Limitations of our review of review

There is no Mesh or Emtree search term for BPS, so search terms for individual symptoms and text searches had to be combined. As many different terms are used to describe BPS, it is possible that we may have missed relevant reviews, though we have checked all reference lists of relevant papers. One author undertook data selection and extraction.

Many different definitions of BPS have been used in the literature. Here we used symptom definitions as used by the most commonly used instruments to measure BPS, including the NPI. However, symptom definitions may overlap and there was heterogeneity in symptom definitions that were used by the reviews. Depression is especially problematic. All of the reviews included here that studied depression included studies investigating major depression as well as studies investigating depressive symptoms. In the original studies, decisions about depression can be made at recruitment, when applying the inclusion and exclusion criteria or during measurement at baseline and follow-up. In some studies, only people with or without depressive symptoms or major depression are recruited, or participants with major depression can be excluded from the study at the participant selection stage. At the data collection stage, the definition of depression can include both major depression and minor depression using a cut-off score (for example, a CES-D score higher than 16); it can include both depressive symptoms and major depression separately (for example, DSM definitions for major and minor depression or CES-D scores 16 to 20 and CES-D higher than 20), or either depressive symptoms only (for example, using the Neuropsychiatric Inventory to measure depressive symptoms in the context of BPSD) or major depression only (for example, DSM definition for major depression).
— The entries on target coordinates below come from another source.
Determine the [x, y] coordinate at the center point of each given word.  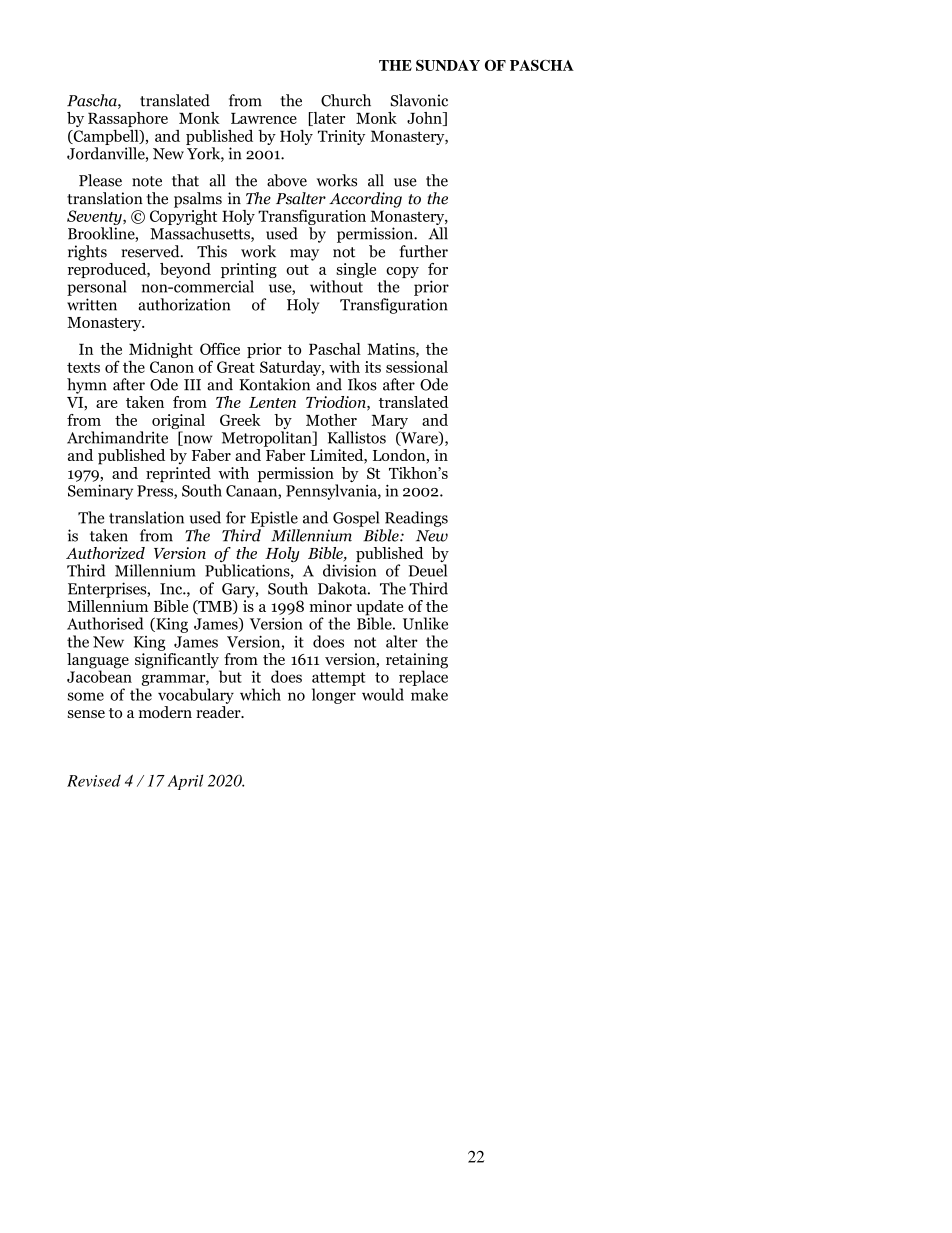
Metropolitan [268, 439]
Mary [389, 423]
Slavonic [419, 100]
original [178, 423]
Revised [94, 780]
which [260, 694]
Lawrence [264, 118]
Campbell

By reviewing reviews and not the original studies, it is likely that noise has been introduced. Furthermore, with the diverse and generally qualitative outcomes of the majority of reviews, we were unable to combine results quantitatively and, therefore, a meta-meta-analysis was not possible.
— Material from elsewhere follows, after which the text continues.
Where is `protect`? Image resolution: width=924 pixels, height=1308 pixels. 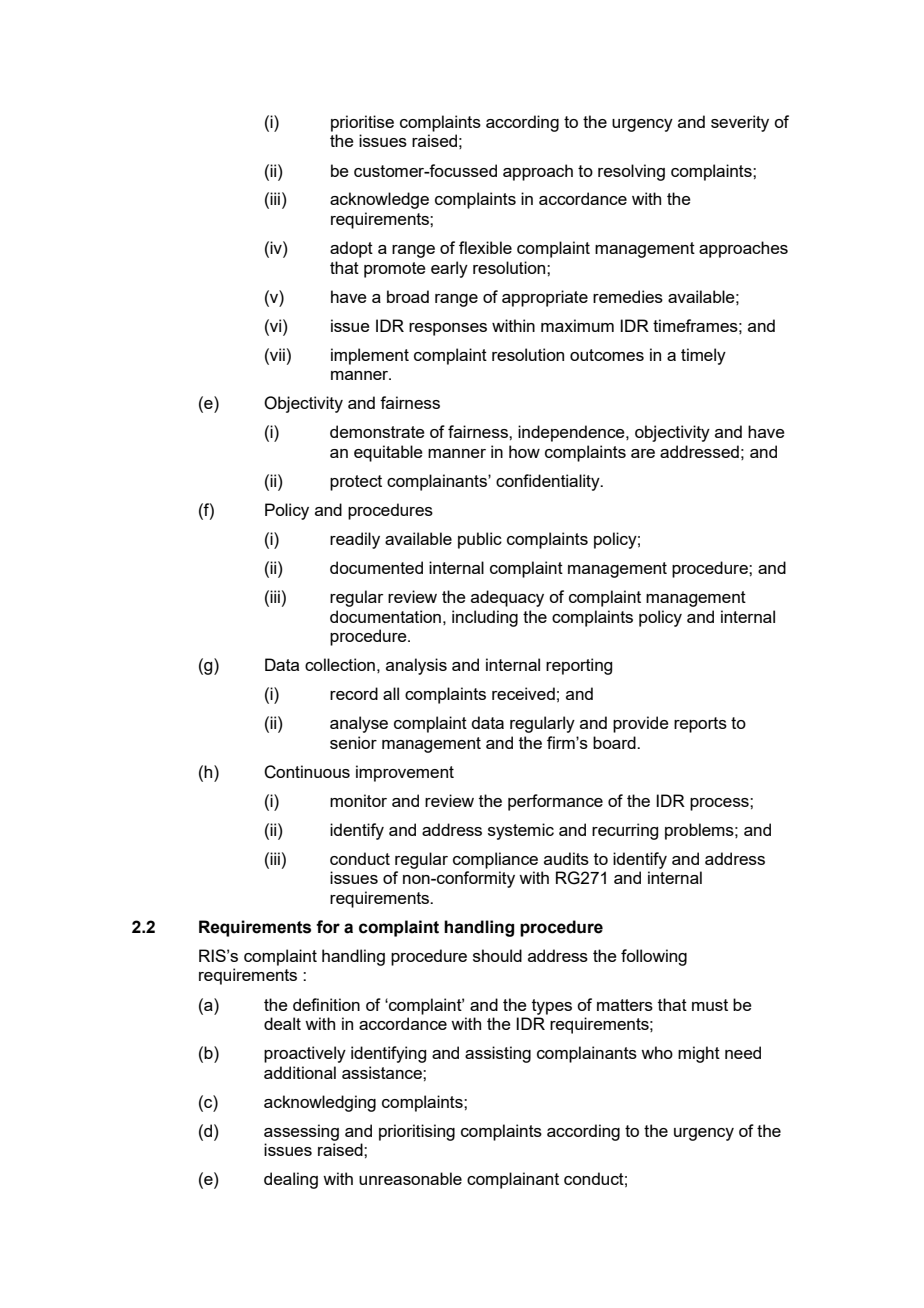 protect is located at coordinates (356, 483).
Recommendations for future research

Recommendations for future reviews on BPS:

• More reviews on BPS are needed, for example, on neuropathological associations

• Improve the quality of reporting of reviews

• Choose reviews that include all BPS not just symptoms of depression/psychosis

• Clearer reporting, using a checklist tool, for example, PRISMA

• Clearer and more specific recommendations for future research, for example, PICOS if applicable

Recommendations for original research on BPS:

• Prospective longitudinal studies

• Large sample size

• Standardised instruments for BPS

• Wide age range, including oldest old

• Improved comparability of results; report study characteristics clearly

Conclusions

No clear conclusions could be made on the prevalence, biology, risk factors and outcomes of BPS. However, by pulling together this wide variety of research, we have been able to give an overview of the recommendations, limitations and gaps of current research in BPS that may inform future research. More high quality reviews including all BPS, not just depressive symptoms, are needed. Future original research should include longitudinal studies with larger sample sizes to further assess the complex relations between BPS, cognitive function and psychological, social and biological factors. One of the main questions raised by the reviews is how best to define and measure BPS within and across populations (that is, different levels of cognitive function, population vs. clinical based). A wider use of the most frequently cited instruments to measure BPS, such as the NPI, would improve comparability. Studies should report clearly the characteristics of their population, the inclusion and exclusion criteria that were used and how they defined BPS, particularly depression. A better understanding of BPS, including their definition, evaluation, underlying mechanisms, risk factors, prevalence and progression will have important implications for prevention and treatment. This has the potential to significantly improve quality of life in people with dementia and their carers as well has having other positive impacts, for example, on economics, institutionalisation and worsening of both cognitive and non-cognitive symptoms.